I just found the IR Rumor Mill on Nick’s blogroll. Would that we Americanists had the same thing; at the very least, it would help me figure out whether or not one of the ads that came out today was a new listing or just a readvertisement of a job that first came out in August.
An academic rumor mill, incidentally, is probably one of the few applications of anonymous blogging that I could see myself being involved in. (The idea of anonymity to hide my political views, or lack thereof, from search committees or students or Horowitz’s nitwits seems rather unworthwhile; my Internet paper trail is over a decade old, even without the blog.) Although, since I’ve now mentioned that I might be willing to do such a thing, I’m pretty much precluded from doing so. The net result: less work for me—since, without announcing this prediliction, I’d feel some sort of obligation start one myself. I suppose that should make me happy.
Incidentally, on the (more) complete information front, I got a call today that I’m among the top 5 candidates for a position in the great state of Texas, as well as a solicitation from an ex-colleague to apply for a soon-to-be-advertised position at a Research One, er, Doctoral/Research-Extensive in the Midwest. The latter is not exactly where I thought I wanted to take my career, mind you, but maybe a couple of years on a tenure-track line and a few pubs at such a place—or at least a couple of years of the effects of the natural aging process on my appearance—would make folks on this list take me a little more seriously.
Thomas Smith inquires:
Why would FISA provide for warrantless surveillance during wartime for 15 days only after a declaration of war? This is a very strange provision, if you think about it. There is no reason to expect that the first 15 days of a war would be when warrantless surveillance would be most useful. Or is the idea that in the event of a sneak attack, you might need to begin eavesdropping immediately, but 15 days would give you long enough to line up your applications to the FISA court? If so, that is certainly an outstanding example of Congressional stupidity. It almost seems that the 15 day provision is there to show that the President’s Article II power to surveil during wartime has not been entirely eliminated; that is, the 15 day provision has a kind of place holder feeling to it, more certainly than making any kind of practical sense.

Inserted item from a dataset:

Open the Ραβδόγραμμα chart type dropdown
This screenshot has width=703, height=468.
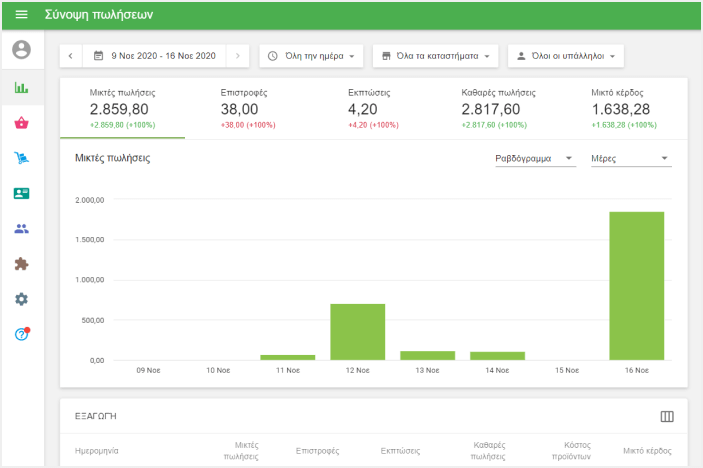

It seems to me that the obvious explanation for the 15-day rule is the same as the explanation for the time-limit in the War Powers Act: it gives Congress enough time to decide whether or not to extend the authority beyond the statutory minimum (just as the WPA gives Congress the time to decide whether or not to continue to delegate its power to conduct military operations to the president). Since Congress apparently did not decide to suspend the FISA warrant requirement beyond the 15-day limit (i.e. on or before September 26, 2001), it is reasonable to conclude that Congress wanted the FISA warrant requirements to be followed beyond that date.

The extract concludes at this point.